Using A1c to Determine Diabetes/Risk

• An A1c ≥6.5% is diagnostic for diabetes, while values between 5.7–6.4% suggest prediabetes and increased risk

Definition of A1c/HbA1c

• A1c is the percentage of hemoglobin with glucose bound to it, reflecting the average blood glucose level over the past 3 months.

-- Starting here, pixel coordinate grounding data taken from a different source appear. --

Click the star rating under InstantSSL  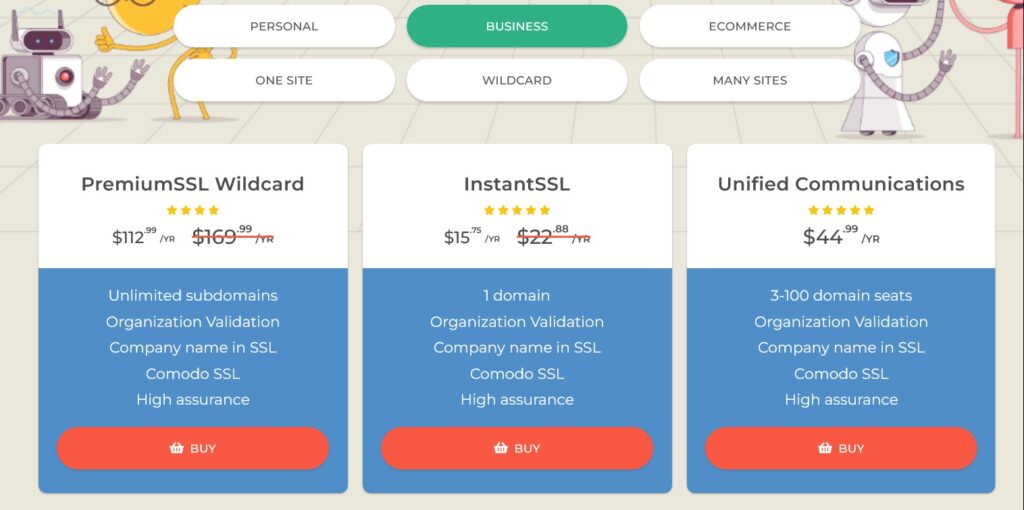coord(517,210)
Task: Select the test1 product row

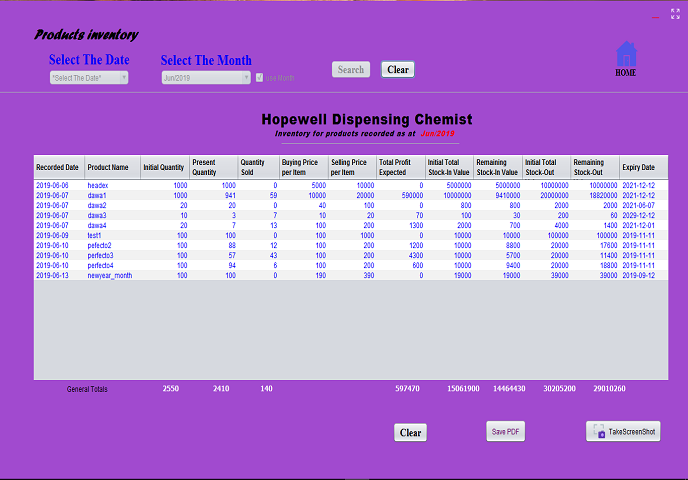Action: point(95,235)
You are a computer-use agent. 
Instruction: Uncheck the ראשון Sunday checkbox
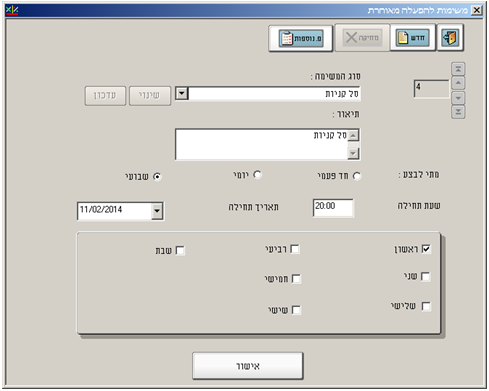(x=426, y=249)
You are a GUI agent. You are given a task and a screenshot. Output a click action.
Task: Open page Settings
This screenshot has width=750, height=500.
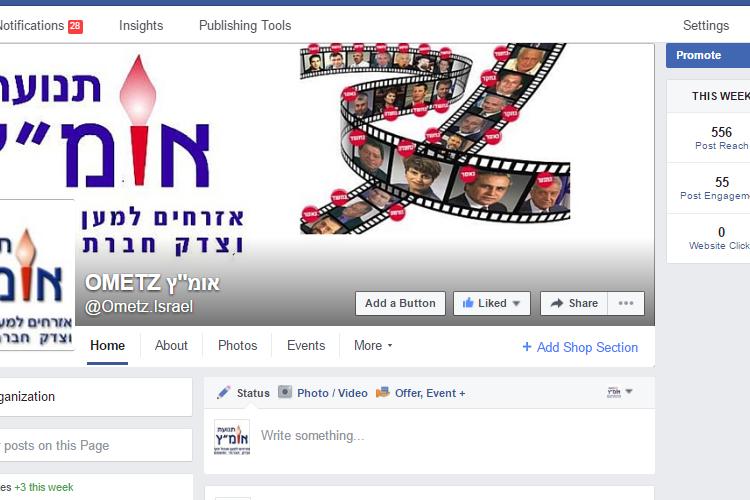pyautogui.click(x=706, y=25)
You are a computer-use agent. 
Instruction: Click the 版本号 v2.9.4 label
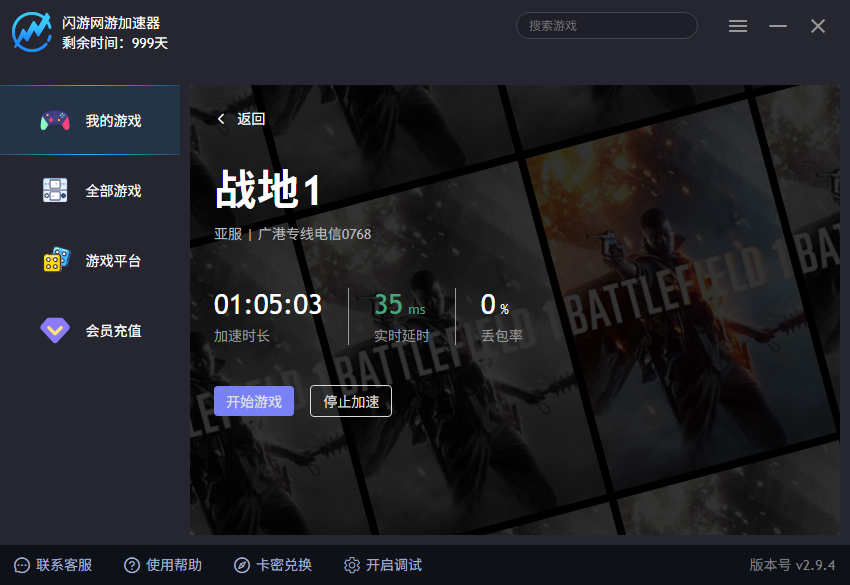pyautogui.click(x=793, y=565)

GLP-1 Receptor Agonists (GLP-1RAs)

• Mimic the incretin hormone GLP-1 by binding to its receptor on pancreatic β-cells.
• This enhances glucose-dependent insulin secretion, suppresses glucagon release, and slows gastric emptying.
• Some are formulated for once-weekly dosing (e.g., dulaglutide, semaglutide injection), while others are dosed daily (e.g., exenatide twice daily, liraglutide daily).
• Administered via subcutaneous injection, though oral semaglutide (Rybelsus) is available as a tablet.
• May delay gastric emptying, altering the absorption of orally administered drugs.
• Primarily act on GLP-1 receptors in pancreatic β-cells and also affect receptors in the gastrointestinal tract and brain.
• Typically degraded by proteolytic enzymes; some agents have been modified (e.g., by albumin binding) to extend their half-life.

Insulin

• Rapid-acting insulins (e.g., lispro, aspart, glulisine) have a quick onset and are used primarily for mealtime (bolus) dosing and in insulin pumps.
• Long-acting insulins (e.g., glargine, detemir, degludec) provide a steady, prolonged basal insulin level.
• Afrezza is the only inhaled insulin available; it’s a rapid-acting formulation designed for mealtime use.
• Only rapid-acting insulins are used in pump therapy because their quick onset and short duration match the needs for precise bolus dosing.
• Effects can be modified by medications that influence blood glucose (e.g., beta-blockers, corticosteroids).
• Binds to insulin receptors in liver, muscle, and adipose tissue to facilitate glucose uptake and inhibit hepatic glucose production.
• Mainly cleared by the liver and kidneys.
• Injectable insulins must be stored in the refrigerator and should not be frozen.

SGLT Inhibitors

• Most available agents primarily inhibit SGLT2 (e.g., canagliflozin, dapagliflozin, empagliflozin).
• Sotagliflozin inhibits both SGLT1 (affecting intestinal glucose absorption) and SGLT2 (affecting renal glucose reabsorption).
• Can interact with diuretics and other drugs affecting renal function.
• Act in the kidney by inhibiting the sodium-glucose co-transporters (SGLT2 in the proximal tubule; SGLT1 in the gut and kidney for dual inhibitors).
• Primarily metabolized through glucuronidation and excreted via urine and bile.

DPP-4 Inhibitors

• Prevent the degradation of endogenous incretin hormones (like GLP-1), modestly increasing their levels.
• Adding a DPP-4 inhibitor to a GLP-1RA does not provide additional benefit because the GLP-1 receptor is already maximally stimulated.
• Generally well-tolerated, but caution is advised in patients with renal impairment since some are renally cleared.
• Inhibit the DPP-4 enzyme, which is widely distributed in the body, prolonging the activity of incretin hormones.
• Often renally excreted, though the metabolic pathway can vary slightly among agents.

Rybelsus Stability

• Oral tablet should be stored separately from other medications to avoid moisture and potential contamination.
• Rybelsus has its own specific temperature and handling requirements (generally room temperature once dispensed, following the manufacturer’s instructions).